El queso, cuestión de sentidos
Cuando algo nos entusiasma, de forma natural agudizamos los sentidos para dejarnos seducir por sus matices. El chocolate, el aceite, el pan, la sal, la cerveza, el café, ¡incluso el agua! Hay un sinfín de alimentos cuya cata se realiza desde un punto de vista profesional para evaluar organolépticamente todas sus propiedades durante su proceso de elaboración y antes de salir al mercado. Se requiere, evidentemente, mucha formación y concentración para evaluar las cualidades sensoriales en su justa medida y con cuidada precisión. No obstante, en un mundo cada vez más experiencial, estas catas también son accesibles al común de los mortales, que descubren a través de los sentidos un mundo de colores, olores, sabores, texturas y sonidos que también nos hablan de origen, curiosidades e historia. Incluso las hay literalmente a ciegas, para que la ausencia de visión mantenga alerta el resto de sentidos.
El queso es un producto milenario cuya versatilidad, por supuesto, nos conquista. Y como ocurre con otros alimentos, la cata se lleva a cabo por un orden concreto (cata visual, olfativa y gustativa) que corresponde a la situación lógica (por orden en nuestra cara) de los órganos que canalizan los sentidos: ojos, nariz y boca. Pero antes de entrar en materia, para hacernos una idea de la complejidad del universo de las catas, os dejamos el resultado de un estudio llevado a cabo hace años por los Investigadores del Laboratorio de Neurogenética de la Universidad Rockefeller, en Nueva York, quienes aseguraron que la nariz humana es capaz de distinguir más de un billón de mezclas de olores, mucho más de lo que se creía. A modo de comparación, los investigadores estiman que el número de colores oscila entre un 2,3 y 7,5 millones y los tonos audibles en torno a 340.000. ¡Qué generoso es este mundo sensorial!
Comenzamos con el primero, con esa mirada que nos permite reconocer un queso, tanto por fuera, como por dentro. Externamente nos detenemos en su color, su forma, su aspecto, su corteza… Y, una vez partido (un arte aparte y necesario en el mundo turófilo), en cómo es el contenido de esa pieza quesera e incluso si la pasta tiene mil ojos, ojitos pequeños como un Gruyère ¡o esos ojazos grandes del emmental, que te devoran en cuanto posas la mirada! Hay otros muchos detalles, entre ellos una grieta en una pasta que debería ser lisa, la pista inequívoca de que esa pieza no ha madurado correctamente.
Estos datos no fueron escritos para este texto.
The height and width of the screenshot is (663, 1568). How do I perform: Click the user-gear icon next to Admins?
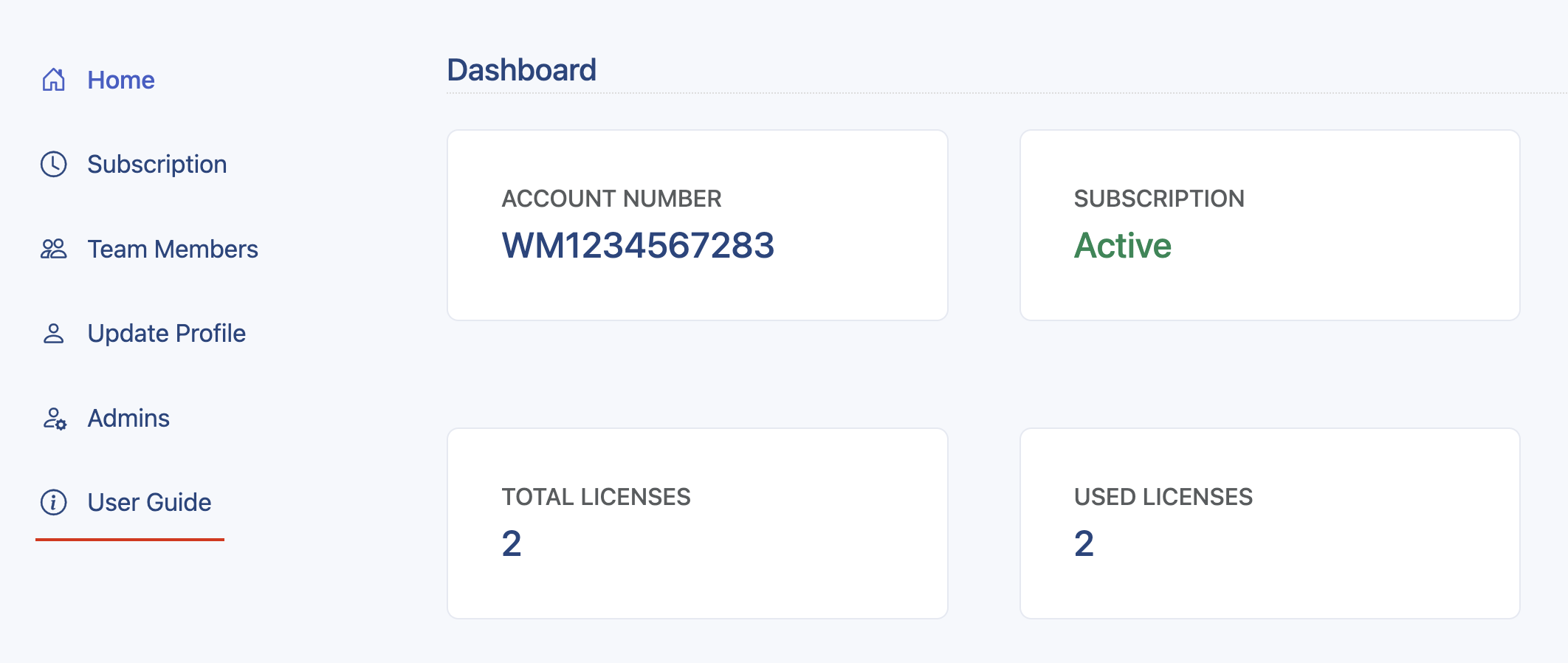(54, 419)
Para ello están los expertos, quienes no pasan por alto ninguna peculiaridad que tenga que ver con la textura, el brillo y el color, desde el azul-verdoso de un roquefort, hasta el blanco puro de una mozzarella o el perlado de un queso de cabra.
El olfato, nuestro sentido más primario, el que es capaz de devolvernos de un plumazo a la infancia o a una situación que teníamos grabada en la memoria, es determinante para valorar un queso. Olores intensos, aromas suaves, duración de la sensación, matices olfativos que no deberían estar presentes en un determinado queso, recuerdos a monte y aulaga. La nariz, además, está conectada físicamente con la boca, donde se concentra el gusto, el olfato y el tacto. Dulce, ácido, salado o amargo… todo ello se percibe en la lengua y a través de las papilas gustativas. En la punta detectamos lo dulce, la acidez en los laterales y en el centro lo salado, como ese sabor a monte que regala una buena materia prima. Para el amargor debemos situarnos debajo de la campanilla. Un receptáculo que interactúa con el tacto y que al masticar cada queso desentrañará otros misterios: si está frío o caliente, si es pastoso, duro, gomoso, blando, aceitoso… Y, cómo no, el retrogusto que deja el queso o, lo que es lo mismo, el postgusto que deja en la boca durante un tiempo más o menos largo.
Queda coger entre los dedos ese queso que, al golpearlo, emitirá su propia música grave o aguda, e incluso el crujido de “los cristales” de los quesos añejos. Un mundo sensorial fascinante y complejo. Y si no que se lo pregunten al jurado del último concurso internacional World Championship Cheese Contest que, en su 35 edición celebrada en Madison, capital del estado de Wisconsin (Estados Unidos), tuvo que evaluar 3.302 quesos (repartidos en 142 categorías) de 25 países. Una proeza de la que nuestro Queso de Oveja Curado Los Cameros salió victorioso, con una medalla de oro que lo reconocía como el mejor del mundo en su categoría. Fue por su sabor, cuerpo y textura. Por su punto de sal, color, acabado y presentación final. ¡Todo un reto sabroso para los cinco sentidos!